PostgreSQL Performance Tuning: From Slow Queries to Sub-Second Responses
Sabin Shrestha
Full-Stack Developer
A well-tuned PostgreSQL database can handle millions of queries per second. A poorly configured one struggles with hundreds. Let's explore how to optimize PostgreSQL for production workloads.
Understanding Query Execution
Before optimizing, you need to understand how PostgreSQL executes queries. The EXPLAIN ANALYZE command is your best friend:
EXPLAIN ANALYZE
SELECT u.name, COUNT(p.id) as post_count
FROM users u
LEFT JOIN posts p ON p.author_id = u.id
WHERE u.created_at > '2025-01-01'
GROUP BY u.id
ORDER BY post_count DESC
LIMIT 10;
Output breakdown:
Limit (cost=1234.56..1234.78 rows=10 width=40) (actual time=45.123..45.156 rows=10 loops=1)
-> Sort (cost=1234.56..1250.00 rows=5000 width=40) (actual time=45.120..45.145 rows=10 loops=1)
Sort Key: (count(p.id)) DESC
Sort Method: top-N heapsort Memory: 25kB
-> HashAggregate (cost=1100.00..1150.00 rows=5000 width=40) (actual time=43.000..44.500 rows=4850 loops=1)
Group Key: u.id
-> Hash Left Join (cost=100.00..1000.00 rows=50000 width=36) (actual time=1.234..35.000 rows=48500 loops=1)
Hash Cond: (p.author_id = u.id)
-> Seq Scan on posts p (cost=0.00..500.00 rows=30000 width=8) (actual time=0.010..10.000 rows=30000 loops=1)
-> Hash (cost=80.00..80.00 rows=5000 width=36) (actual time=1.200..1.200 rows=4850 loops=1)
Buckets: 8192 Batches: 1 Memory Usage: 350kB
-> Seq Scan on users u (cost=0.00..80.00 rows=5000 width=36) (actual time=0.005..0.800 rows=4850 loops=1)
Filter: (created_at > '2025-01-01'::date)
Rows Removed by Filter: 150
Planning Time: 0.250 ms
Execution Time: 45.200 ms
Key metrics to watch:
- Seq Scan - Full table scan (often bad for large tables)

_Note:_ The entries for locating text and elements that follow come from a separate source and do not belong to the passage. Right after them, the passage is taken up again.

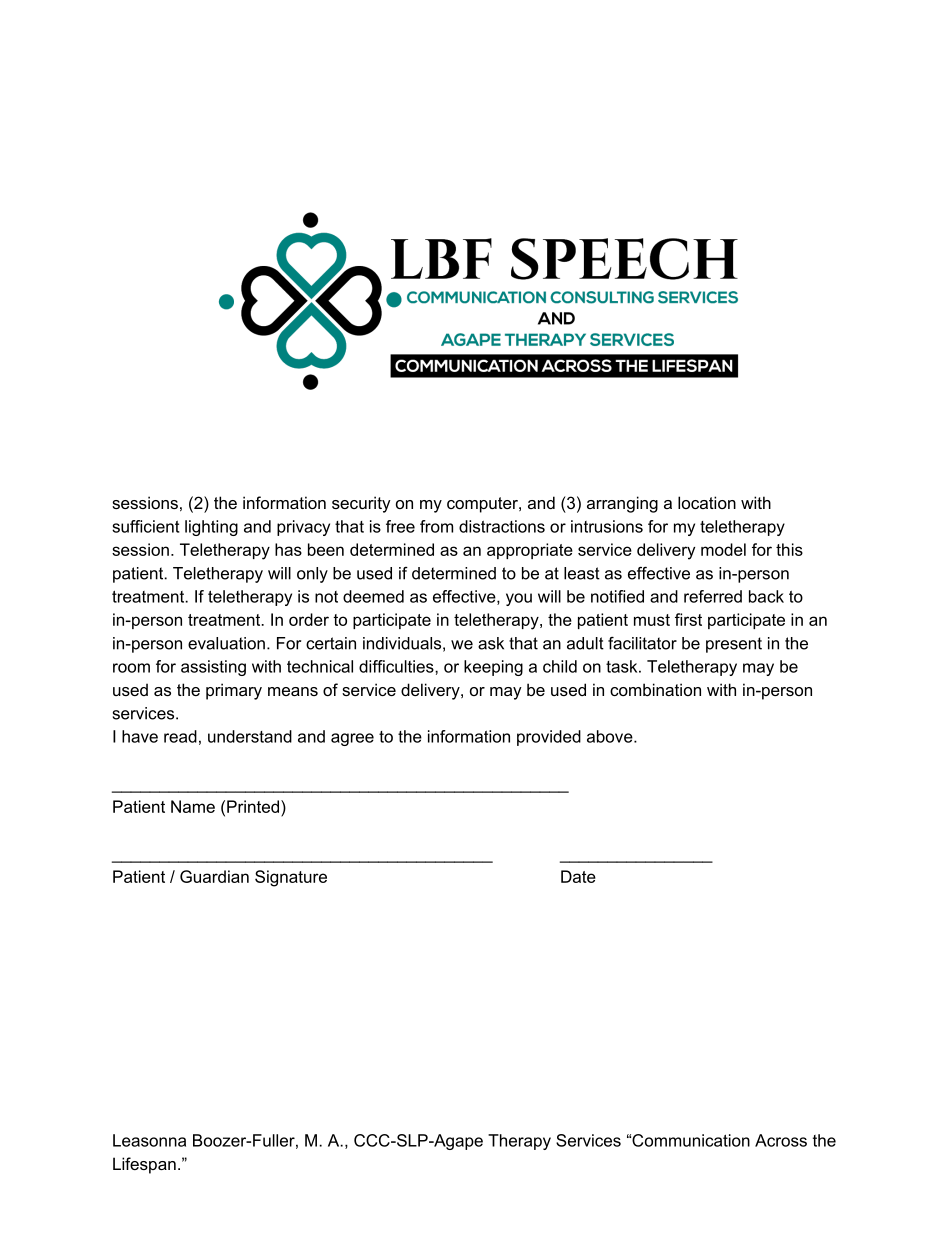  What do you see at coordinates (144, 1165) in the page?
I see `Lifespan` at bounding box center [144, 1165].
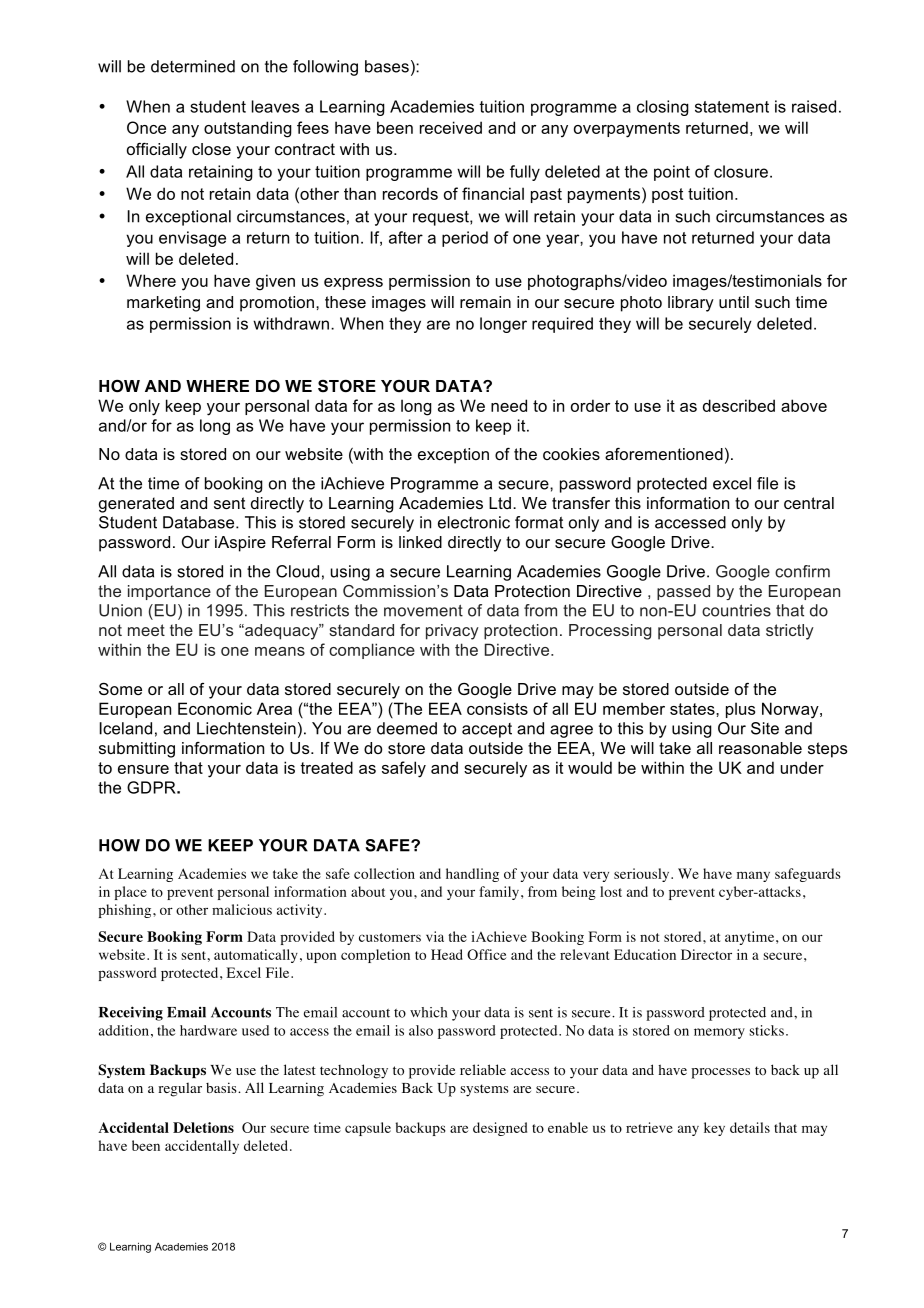 The width and height of the screenshot is (924, 1308). What do you see at coordinates (169, 592) in the screenshot?
I see `importance` at bounding box center [169, 592].
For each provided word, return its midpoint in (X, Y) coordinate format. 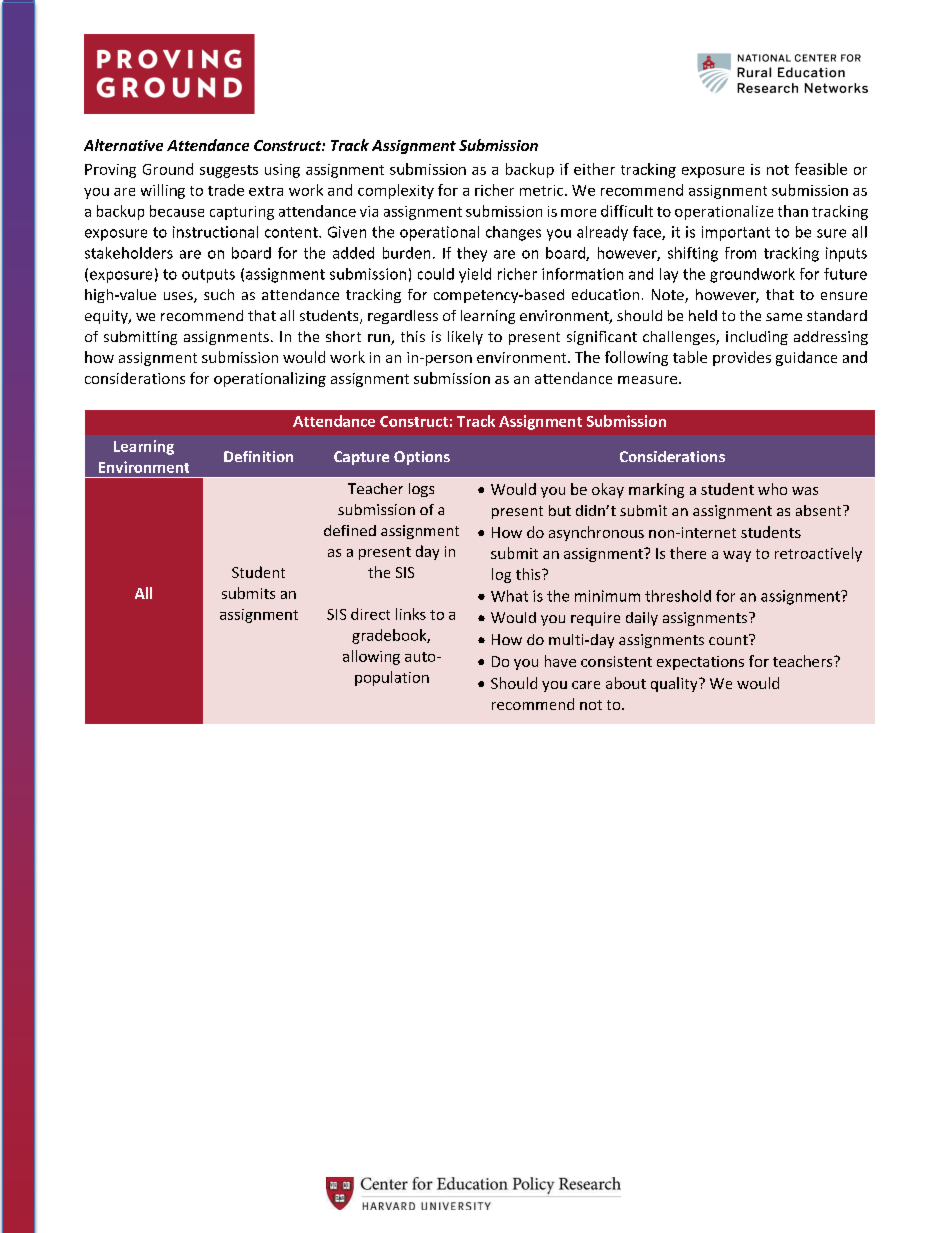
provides (742, 358)
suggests (229, 171)
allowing (371, 657)
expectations (700, 663)
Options (422, 458)
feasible (821, 169)
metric (543, 190)
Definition (258, 456)
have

- actual time - Real execution time
- rows - Number of rows processed
- loops - Number of times the node executed
Indexing Strategies
B-Tree Indexes (Default)
Best for equality and range queries:
-- Single column index
CREATE INDEX idx_users_email ON users(email);
-- Composite index (order matters!)
CREATE INDEX idx_posts_author_created ON posts(author_id, created_at DESC);
-- Partial index (smaller, faster)
CREATE INDEX idx_posts_published ON posts(created_at DESC)
WHERE published = true;
Index Column Order Matters
For a composite index (a, b, c):
| Query Pattern | Uses Index? | |--------------|-------------| | WHERE a = 1 | ✅ Yes | | WHERE a = 1 AND b = 2 | ✅ Yes | | WHERE a = 1 AND b = 2 AND c = 3 | ✅ Yes | | WHERE b = 2 | ❌ No | | WHERE a = 1 AND c = 3 | ⚠️ Partial (only a) |
GIN Indexes for Arrays and JSONB
-- For array columns
CREATE INDEX idx_posts_tags ON posts USING GIN(tags);
-- For JSONB columns
CREATE INDEX idx_users_metadata ON users USING GIN(metadata);
-- Query using the index
SELECT * FROM posts WHERE tags @> ARRAY['typescript', 'nodejs'];
SELECT * FROM users WHERE metadata @> '{"role": "admin"}';
Expression Indexes
Index computed values:
-- Index for case-insensitive search
CREATE INDEX idx_users_email_lower ON users(LOWER(email));
-- Query that uses it
SELECT * FROM users WHERE LOWER(email) = '[email protected]';
Covering Indexes (Include)
Include non-key columns to avoid table lookups:
-- Include columns needed by the query
CREATE INDEX idx_posts_author_covering ON posts(author_id)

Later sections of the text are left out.